That seems to be the desperately “big” question these days, and rightly so. There is a great deal of pain in the country because of unemployment. The politicians are trying to create jobs but so far nothing has worked to reduce the pain of unemployment. Here is one way to look at it:
1. The Democrats seem to favor using tax dollars to “create jobs.” That is somewhat of a misnomer since the dollars don’t really create jobs but rather provide funds for projects intended to create or “save” jobs. The “prime the pump” approach.
2. The Republicans prefer to just cut taxes and assume the private sector will use those savings to “create jobs.” Problem with that is that the jobs may not be created in America.

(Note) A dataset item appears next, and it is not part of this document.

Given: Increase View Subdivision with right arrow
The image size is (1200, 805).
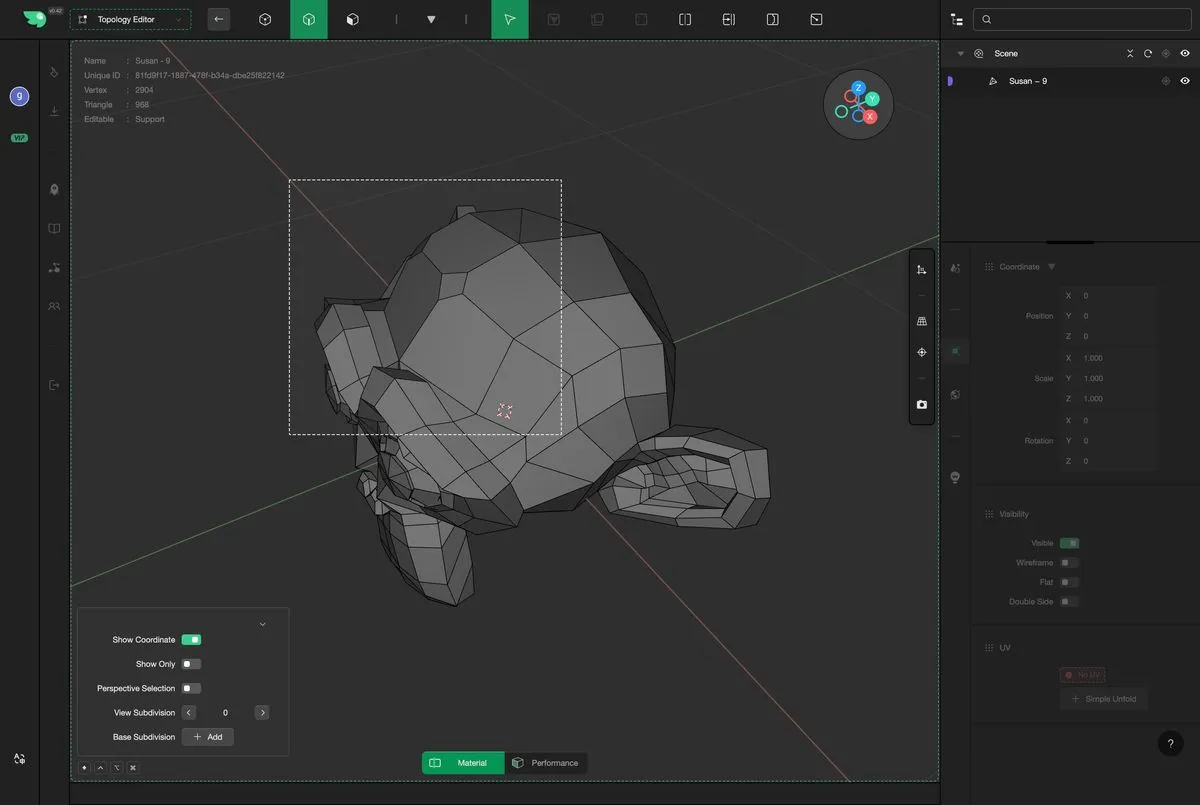Looking at the screenshot, I should (x=262, y=713).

3. Consider this: Change the tax code to provide that a taxpayer gets a tax CREDIT for $60,000 for every job created in America with a salary of $40,000 and benefits (health insurance and pension). Now, a company or individually who is staring at his or its tax return which shows a tax obligation of, let’s say, $150,000 would need to say to himself “Well, I can either send a check to Washington or I can create two new jobs and only send Washington $30,000.” Wonder what will happen? I think new jobs will get created. And remember the $40,000 salary generates withholding tax to the state and federal government along with withholding for social security and unemployment benefits. (There would need to be severe penalties for those jokers who turn to their pal and say you hire me, I’ll do nothing and I’ll hire you and you do nothing and we both save tax dollars. But the smart guys on capitol hill can write tough regulations that make this hard to do.)
With one tax bill the government could well “create” lots of jobs. Well, actually, the private sector would be creating the jobs assuming they would rather have the productive services of an employee as opposed to sending money to Washington. (The credit could be even higher if the state authorizes the same credit.)
This might just work. Nothing else seems to have so far.